◆ GIVEN EXERCISE ◆
Reproduce the material below, substituting "screen-control agent" for "computer-use agent" wherever it occurs and leaving every other character unchanged.

-- Begin RECORDS PROVIDED --

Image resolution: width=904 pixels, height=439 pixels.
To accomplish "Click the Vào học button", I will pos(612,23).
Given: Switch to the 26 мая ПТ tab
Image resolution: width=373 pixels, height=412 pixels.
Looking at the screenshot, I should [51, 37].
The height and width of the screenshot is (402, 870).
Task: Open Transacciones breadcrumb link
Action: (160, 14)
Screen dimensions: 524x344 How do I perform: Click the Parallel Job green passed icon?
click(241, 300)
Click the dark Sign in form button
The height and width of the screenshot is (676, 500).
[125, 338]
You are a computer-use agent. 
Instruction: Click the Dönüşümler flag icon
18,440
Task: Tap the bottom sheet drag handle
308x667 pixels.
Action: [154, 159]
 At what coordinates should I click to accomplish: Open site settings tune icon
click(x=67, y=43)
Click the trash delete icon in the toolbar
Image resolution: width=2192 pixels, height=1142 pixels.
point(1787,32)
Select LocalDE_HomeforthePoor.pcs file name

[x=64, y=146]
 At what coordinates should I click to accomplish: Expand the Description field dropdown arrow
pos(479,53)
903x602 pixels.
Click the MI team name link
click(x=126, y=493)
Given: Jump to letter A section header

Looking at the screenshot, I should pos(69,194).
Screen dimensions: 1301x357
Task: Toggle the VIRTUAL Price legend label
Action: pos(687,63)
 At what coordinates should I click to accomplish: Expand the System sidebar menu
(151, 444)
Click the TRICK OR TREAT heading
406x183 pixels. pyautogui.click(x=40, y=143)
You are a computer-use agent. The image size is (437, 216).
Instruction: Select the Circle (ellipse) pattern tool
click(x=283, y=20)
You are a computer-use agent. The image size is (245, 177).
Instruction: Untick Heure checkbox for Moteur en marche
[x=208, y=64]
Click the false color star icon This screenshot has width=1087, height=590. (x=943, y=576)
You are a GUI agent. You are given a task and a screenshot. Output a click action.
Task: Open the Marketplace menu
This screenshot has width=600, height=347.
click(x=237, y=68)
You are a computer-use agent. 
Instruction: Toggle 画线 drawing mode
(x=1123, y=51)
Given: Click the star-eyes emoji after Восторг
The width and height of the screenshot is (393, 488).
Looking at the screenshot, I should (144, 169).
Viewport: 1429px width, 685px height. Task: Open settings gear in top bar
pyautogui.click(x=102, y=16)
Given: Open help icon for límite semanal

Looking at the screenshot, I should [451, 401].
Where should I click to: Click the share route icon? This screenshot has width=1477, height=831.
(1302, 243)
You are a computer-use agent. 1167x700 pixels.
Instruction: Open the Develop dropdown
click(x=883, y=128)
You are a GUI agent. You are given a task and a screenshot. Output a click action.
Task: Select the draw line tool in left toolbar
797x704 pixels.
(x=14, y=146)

-- End RECORDS PROVIDED --

◆ RESPONSE TO THE EXERCISE ◆
Image resolution: width=904 pixels, height=439 pixels.
To accomplish "Click the Vào học button", I will pos(612,23).
Given: Switch to the 26 мая ПТ tab
Image resolution: width=373 pixels, height=412 pixels.
Looking at the screenshot, I should [51, 37].
The height and width of the screenshot is (402, 870).
Task: Open Transacciones breadcrumb link
Action: (160, 14)
Screen dimensions: 524x344 How do I perform: Click the Parallel Job green passed icon?
click(241, 300)
Click the dark Sign in form button
The height and width of the screenshot is (676, 500).
[125, 338]
You are a screen-control agent. 
Instruction: Click the Dönüşümler flag icon
18,440
Task: Tap the bottom sheet drag handle
308x667 pixels.
Action: [154, 159]
 At what coordinates should I click to accomplish: Open site settings tune icon
click(x=67, y=43)
Click the trash delete icon in the toolbar
Image resolution: width=2192 pixels, height=1142 pixels.
point(1787,32)
Select LocalDE_HomeforthePoor.pcs file name

[x=64, y=146]
 At what coordinates should I click to accomplish: Expand the Description field dropdown arrow
pos(479,53)
903x602 pixels.
Click the MI team name link
click(x=126, y=493)
Given: Jump to letter A section header

Looking at the screenshot, I should pos(69,194).
Screen dimensions: 1301x357
Task: Toggle the VIRTUAL Price legend label
Action: pos(687,63)
 At what coordinates should I click to accomplish: Expand the System sidebar menu
(151, 444)
Click the TRICK OR TREAT heading
406x183 pixels. pyautogui.click(x=40, y=143)
You are a screen-control agent. The image size is (437, 216).
Instruction: Select the Circle (ellipse) pattern tool
click(x=283, y=20)
You are a screen-control agent. The image size is (245, 177).
Instruction: Untick Heure checkbox for Moteur en marche
[x=208, y=64]
Click the false color star icon This screenshot has width=1087, height=590. (x=943, y=576)
You are a GUI agent. You are given a task and a screenshot. Output a click action.
Task: Open the Marketplace menu
This screenshot has width=600, height=347.
click(x=237, y=68)
You are a screen-control agent. 
Instruction: Toggle 画线 drawing mode
(x=1123, y=51)
Given: Click the star-eyes emoji after Восторг
The width and height of the screenshot is (393, 488).
Looking at the screenshot, I should (144, 169).
Viewport: 1429px width, 685px height. Task: Open settings gear in top bar
pyautogui.click(x=102, y=16)
Given: Open help icon for límite semanal

Looking at the screenshot, I should [451, 401].
Where should I click to: Click the share route icon? This screenshot has width=1477, height=831.
(1302, 243)
You are a screen-control agent. 1167x700 pixels.
Instruction: Open the Develop dropdown
click(x=883, y=128)
You are a GUI agent. You are given a task and a screenshot. Output a click action.
Task: Select the draw line tool in left toolbar
797x704 pixels.
(x=14, y=146)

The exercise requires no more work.